As for DocFetcher Pro Server, the upcoming search server based on DocFetcher Pro, the release timeframe needs to be pushed back again, unfortunately. It will not be ready by the end of Q1 2022, and is now tentatively scheduled for Q2 or Q3 2022. The delay this time was mostly due to a single major distraction: Having to relocate to another country for personal reasons. This caused development to go off the rails for a while. Since then, things have quieted down again and the project is back on track.

Moreover, the release estimate of Q2 or Q3 is now a little more conservative, as development of DocFetcher Pro Server turned out to be a huge undertaking that basically requires rewriting half the code base. To be more specific, in order to transform DocFetcher Pro, a traditional desktop application, into a proper web application, the entire user interface needs to be swapped out and rewritten.

At present, DocFetcher Pro Server is in an early alpha stage and contains all the basic features, but still suffers from too many holes and problems to be ready for real-world use. This is now what remains to be tackled before the software can be released.

DocFetcher Pro 1.15 Release

— Posted on November 09, 2021 by Nam-Quang Tran Subscribe to news

DocFetcher Pro 1.15 has just been released. This is just a minor maintenance release with fixes for three bugs: Two crashes related to tar.gz and 7z archives, respectively, and one minor issue with the preview pane. For details, please see the changelog.

There hasn’t been much activity on DocFetcher Pro lately, mainly because of the focus on the upcoming DocFetcher Pro Server. Another reason is that most bugs in DocFetcher Pro seem to have already been fixed.

For those not in the know, DocFetcher Pro Server is a variant of DocFetcher Pro that is intended to be run as an indexing and search server, and that can be accessed by one or more clients remotely through the web browser.

Regarding the release date of DocFetcher Pro Server, there’s bad news, unfortunately: It will likely not be ready by the end of 2021, as previously announced. The release is now tentatively scheduled for Q1 2022. There isn’t any single big reason why this happened, just many small reasons that accumulated and conspired to cause DocFetcher Pro Server to fall behind schedule. That being said, the project continues to trot along at a steady pace.

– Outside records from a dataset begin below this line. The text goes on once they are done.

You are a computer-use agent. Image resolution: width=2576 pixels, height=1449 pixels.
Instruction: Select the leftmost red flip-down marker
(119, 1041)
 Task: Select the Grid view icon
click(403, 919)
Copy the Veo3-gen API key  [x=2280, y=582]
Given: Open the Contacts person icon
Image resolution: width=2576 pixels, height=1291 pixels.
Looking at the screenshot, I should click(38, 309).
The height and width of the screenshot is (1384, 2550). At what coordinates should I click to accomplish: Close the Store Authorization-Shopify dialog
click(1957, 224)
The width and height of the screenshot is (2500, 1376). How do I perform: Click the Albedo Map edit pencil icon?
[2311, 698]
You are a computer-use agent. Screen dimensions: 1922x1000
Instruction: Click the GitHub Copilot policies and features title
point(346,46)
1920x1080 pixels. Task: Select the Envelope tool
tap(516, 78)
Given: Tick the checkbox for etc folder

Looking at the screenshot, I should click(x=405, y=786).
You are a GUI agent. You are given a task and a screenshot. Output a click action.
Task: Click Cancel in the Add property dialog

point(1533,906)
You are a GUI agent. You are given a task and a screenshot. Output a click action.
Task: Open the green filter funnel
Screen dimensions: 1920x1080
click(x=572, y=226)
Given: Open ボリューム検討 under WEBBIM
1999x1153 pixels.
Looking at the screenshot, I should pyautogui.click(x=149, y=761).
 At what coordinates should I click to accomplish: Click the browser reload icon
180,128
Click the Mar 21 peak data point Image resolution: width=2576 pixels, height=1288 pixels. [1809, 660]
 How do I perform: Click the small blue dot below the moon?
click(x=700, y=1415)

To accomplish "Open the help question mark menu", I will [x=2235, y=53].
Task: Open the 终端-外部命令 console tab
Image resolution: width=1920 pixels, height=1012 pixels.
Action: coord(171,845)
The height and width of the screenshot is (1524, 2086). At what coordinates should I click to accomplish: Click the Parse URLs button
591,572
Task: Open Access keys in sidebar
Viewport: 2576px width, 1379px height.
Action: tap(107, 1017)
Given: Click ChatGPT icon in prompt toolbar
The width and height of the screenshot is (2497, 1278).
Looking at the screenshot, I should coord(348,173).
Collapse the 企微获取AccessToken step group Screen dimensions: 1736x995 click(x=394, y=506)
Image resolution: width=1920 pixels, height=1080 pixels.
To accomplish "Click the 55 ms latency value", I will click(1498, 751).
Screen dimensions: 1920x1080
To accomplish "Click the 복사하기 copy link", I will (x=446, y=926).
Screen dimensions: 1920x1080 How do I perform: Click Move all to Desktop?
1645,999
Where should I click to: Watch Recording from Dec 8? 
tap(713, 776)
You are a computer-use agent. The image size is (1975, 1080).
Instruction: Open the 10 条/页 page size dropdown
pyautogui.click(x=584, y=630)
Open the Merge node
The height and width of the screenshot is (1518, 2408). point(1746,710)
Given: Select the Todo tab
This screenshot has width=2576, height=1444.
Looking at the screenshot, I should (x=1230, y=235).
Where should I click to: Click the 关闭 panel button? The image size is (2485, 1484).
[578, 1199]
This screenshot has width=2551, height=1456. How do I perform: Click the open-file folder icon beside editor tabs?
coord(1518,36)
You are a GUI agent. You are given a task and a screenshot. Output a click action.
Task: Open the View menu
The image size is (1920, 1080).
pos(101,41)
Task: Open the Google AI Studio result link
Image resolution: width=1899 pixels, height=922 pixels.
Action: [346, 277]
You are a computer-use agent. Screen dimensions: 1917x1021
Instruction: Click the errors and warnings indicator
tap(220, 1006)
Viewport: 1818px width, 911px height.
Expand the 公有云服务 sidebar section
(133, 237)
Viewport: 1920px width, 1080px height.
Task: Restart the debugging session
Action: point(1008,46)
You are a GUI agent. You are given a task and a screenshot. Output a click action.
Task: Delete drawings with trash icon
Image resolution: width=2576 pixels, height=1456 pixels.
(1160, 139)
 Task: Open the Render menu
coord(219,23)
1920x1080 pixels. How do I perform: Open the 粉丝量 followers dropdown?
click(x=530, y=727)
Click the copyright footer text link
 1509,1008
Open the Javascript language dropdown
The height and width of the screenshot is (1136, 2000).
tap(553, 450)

As to the current state of DocFetcher Pro Server, there’s now a working prototype that runs on all supported platforms, i.e., Windows, Linux and macOS. Searching, filtering by file location and the preview pane all work. However, there are also many important gaps that still need to be filled — e.g., a login screen with accompanying user and password management, so you can access your search server over the internet without giving everybody else on the internet access to the server as well.